Several paces away, flanked by Chris, who always seemed to be beside him, stood Prince Forcis. His back was to her, and he was looking out over the hill to the city far beyond, but there was something tight in his shoulders that told Pacifica he was aware of her gaze. She looked back to Raquel and Shannon, her stomach twisting in an all-too-familiar fear. An hour ago, he had tried to kill her, had succeeded, in fact. She was not so trusting as she had been then.

"It's all right," Shannon said, and his little sister looked at him wide-eyed. "It's different now. There is no more Scrapped Princess." He paused for a moment, and steel crept in whispers into his words, the steel of a thousand unspoken threats. "Also, he isn't carrying a sword this time."

When Pacifica turned back to her twin for confirmation, Shannon took the instant away from her questioning eyes to close his own. If he lived a hundred years, he would never, never forgive himself for failing her so utterly. His sword had existed to protect her – he'd told her so many times.
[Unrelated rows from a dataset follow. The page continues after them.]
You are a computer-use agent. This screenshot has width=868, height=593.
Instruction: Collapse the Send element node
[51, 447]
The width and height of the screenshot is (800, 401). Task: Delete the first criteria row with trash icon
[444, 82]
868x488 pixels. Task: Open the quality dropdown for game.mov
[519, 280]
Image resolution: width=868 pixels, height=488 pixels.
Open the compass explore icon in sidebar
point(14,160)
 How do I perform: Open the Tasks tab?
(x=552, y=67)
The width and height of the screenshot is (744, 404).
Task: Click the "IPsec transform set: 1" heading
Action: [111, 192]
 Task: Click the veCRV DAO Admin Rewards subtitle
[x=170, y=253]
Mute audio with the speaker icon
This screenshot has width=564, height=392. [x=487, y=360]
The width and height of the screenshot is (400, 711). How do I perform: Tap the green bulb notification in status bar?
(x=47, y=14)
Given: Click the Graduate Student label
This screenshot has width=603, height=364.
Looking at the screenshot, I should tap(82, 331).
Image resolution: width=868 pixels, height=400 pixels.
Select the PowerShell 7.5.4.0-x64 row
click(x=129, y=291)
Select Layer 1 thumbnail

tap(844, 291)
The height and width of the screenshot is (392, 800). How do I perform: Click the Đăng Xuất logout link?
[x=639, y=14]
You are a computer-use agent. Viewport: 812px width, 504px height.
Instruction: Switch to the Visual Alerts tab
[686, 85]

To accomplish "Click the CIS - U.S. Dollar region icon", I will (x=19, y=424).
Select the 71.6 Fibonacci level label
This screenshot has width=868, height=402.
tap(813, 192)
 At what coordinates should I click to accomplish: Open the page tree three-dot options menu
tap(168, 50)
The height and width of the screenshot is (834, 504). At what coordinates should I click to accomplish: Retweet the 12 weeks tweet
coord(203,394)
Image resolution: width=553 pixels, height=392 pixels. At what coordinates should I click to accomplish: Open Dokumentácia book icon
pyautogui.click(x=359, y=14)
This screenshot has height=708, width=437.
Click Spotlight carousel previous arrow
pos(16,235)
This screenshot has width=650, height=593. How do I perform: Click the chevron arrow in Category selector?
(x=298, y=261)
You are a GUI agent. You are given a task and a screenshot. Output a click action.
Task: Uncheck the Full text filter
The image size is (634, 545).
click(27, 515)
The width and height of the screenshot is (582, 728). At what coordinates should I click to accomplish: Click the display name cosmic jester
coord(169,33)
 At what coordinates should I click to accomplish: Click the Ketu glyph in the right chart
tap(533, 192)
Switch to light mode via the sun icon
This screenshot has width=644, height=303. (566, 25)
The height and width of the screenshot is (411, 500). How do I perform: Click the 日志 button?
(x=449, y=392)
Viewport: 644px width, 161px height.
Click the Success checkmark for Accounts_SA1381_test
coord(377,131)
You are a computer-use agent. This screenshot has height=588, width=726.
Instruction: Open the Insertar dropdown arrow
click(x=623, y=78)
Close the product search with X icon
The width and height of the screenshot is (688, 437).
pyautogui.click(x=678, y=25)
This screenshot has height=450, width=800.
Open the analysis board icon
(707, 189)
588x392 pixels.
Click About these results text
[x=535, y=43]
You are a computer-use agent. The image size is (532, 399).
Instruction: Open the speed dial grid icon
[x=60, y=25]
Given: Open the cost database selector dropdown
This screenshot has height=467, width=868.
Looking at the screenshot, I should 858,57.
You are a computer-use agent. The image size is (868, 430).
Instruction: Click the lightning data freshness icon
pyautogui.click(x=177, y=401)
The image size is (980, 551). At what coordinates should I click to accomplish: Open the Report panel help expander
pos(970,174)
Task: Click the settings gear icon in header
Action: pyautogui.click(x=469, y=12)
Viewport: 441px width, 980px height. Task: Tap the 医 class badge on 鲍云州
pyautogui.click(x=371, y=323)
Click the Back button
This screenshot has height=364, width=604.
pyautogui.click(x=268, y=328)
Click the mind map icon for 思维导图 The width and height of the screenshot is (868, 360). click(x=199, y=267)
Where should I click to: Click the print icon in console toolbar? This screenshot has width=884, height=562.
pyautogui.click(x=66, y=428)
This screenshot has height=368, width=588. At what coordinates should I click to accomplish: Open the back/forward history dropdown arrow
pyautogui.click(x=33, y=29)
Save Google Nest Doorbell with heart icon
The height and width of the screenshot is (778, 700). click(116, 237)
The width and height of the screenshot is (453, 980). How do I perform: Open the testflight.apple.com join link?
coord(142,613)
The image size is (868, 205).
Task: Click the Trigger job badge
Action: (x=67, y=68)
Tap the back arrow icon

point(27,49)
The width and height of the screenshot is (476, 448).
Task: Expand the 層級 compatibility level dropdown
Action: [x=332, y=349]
He would have given his life without question to defend her. But the danger he'd feared for so many years did not, in the end, come from Peacemakers or the army or the church of Mauser. It came from Pacifica's own flesh-and-blood sibling. If he lived a hundred years, Shannon would never forget seeing her lifeblood pulse out of her, knowing he was already too late, and knowing he would not be at her side when she died.

When he opened his eyes, Raquel caught his gaze and looked back unflinchingly. Yes, she could read those thoughts as though he had spoken them aloud – she had an uncanny knowledge of both her younger siblings and what they felt. Shannon could see the same regret in her that he carried in himself, the same certainty that they had failed, that they had almost lost Pacifica to their own trusting folly. And yet, Raquel projected an acceptance too, as if telling him that, while they had stood by while Pacifica died, the world was new, and they had new chances now to redeem themselves. And clearly she believed this was the first step.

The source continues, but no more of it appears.